Esse livro de Mia Couto ainda não li, mas vi essa citação. E, por si só, me fez viajar. Mia chama a atenção para uma particularidade muito conhecida dos sonhos. Contá-los é bastante complicado. pela condensação das imagens, pelo ritmo, pelo anacronismo, pela superposição de cenas e personagens. Enfim, é uma experiência cotidiana que contar um sonho, transpor a linguagem onírica para a fala organizada é difícil. O Psicodrama tem uma forma de lidar que denominamos de Onirodrama. A característica principal, à semelhança do que diz Mia Couto, é dramatizar o sonho sonhado e transformá-lo em sonho que está sendo sonhado. Em lugar de contar o sonho o Diretor/Condutor pede que o protagonista construa seu local de dormida, com detalhes bem detalhados, como forma de aquecimento específico, assuma a posição habitual que assume ao deitar e inicie a atuar o sonho.

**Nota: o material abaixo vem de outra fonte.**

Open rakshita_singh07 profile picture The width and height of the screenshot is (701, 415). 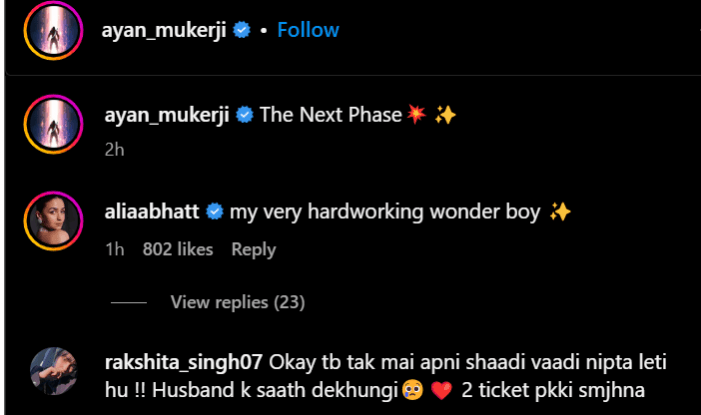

As cenas vão sendo desdobradas. Cada elemento que aparece em cena pode ser explorado em outras cenas. O Onirodrama é a dramatização do sonho. É imperativo que o protagonista não inicie a narrar o sonho. Por que? Porque ao narrar nós impomos uma sequencia e uma lógica narrativa.É importante, é vital, para o Onirodrama que haja o frescor da cena atuada ex-novo, com o frescor da cena nova. Mia Couto tem razão.

Postagem em destaque

E assim é.

Experimentar e refletir.  Este blog é um espaço para mostrar ideias sobre o psicodrama, sobre o teatro espontâneo.  Há mais de trinta anos...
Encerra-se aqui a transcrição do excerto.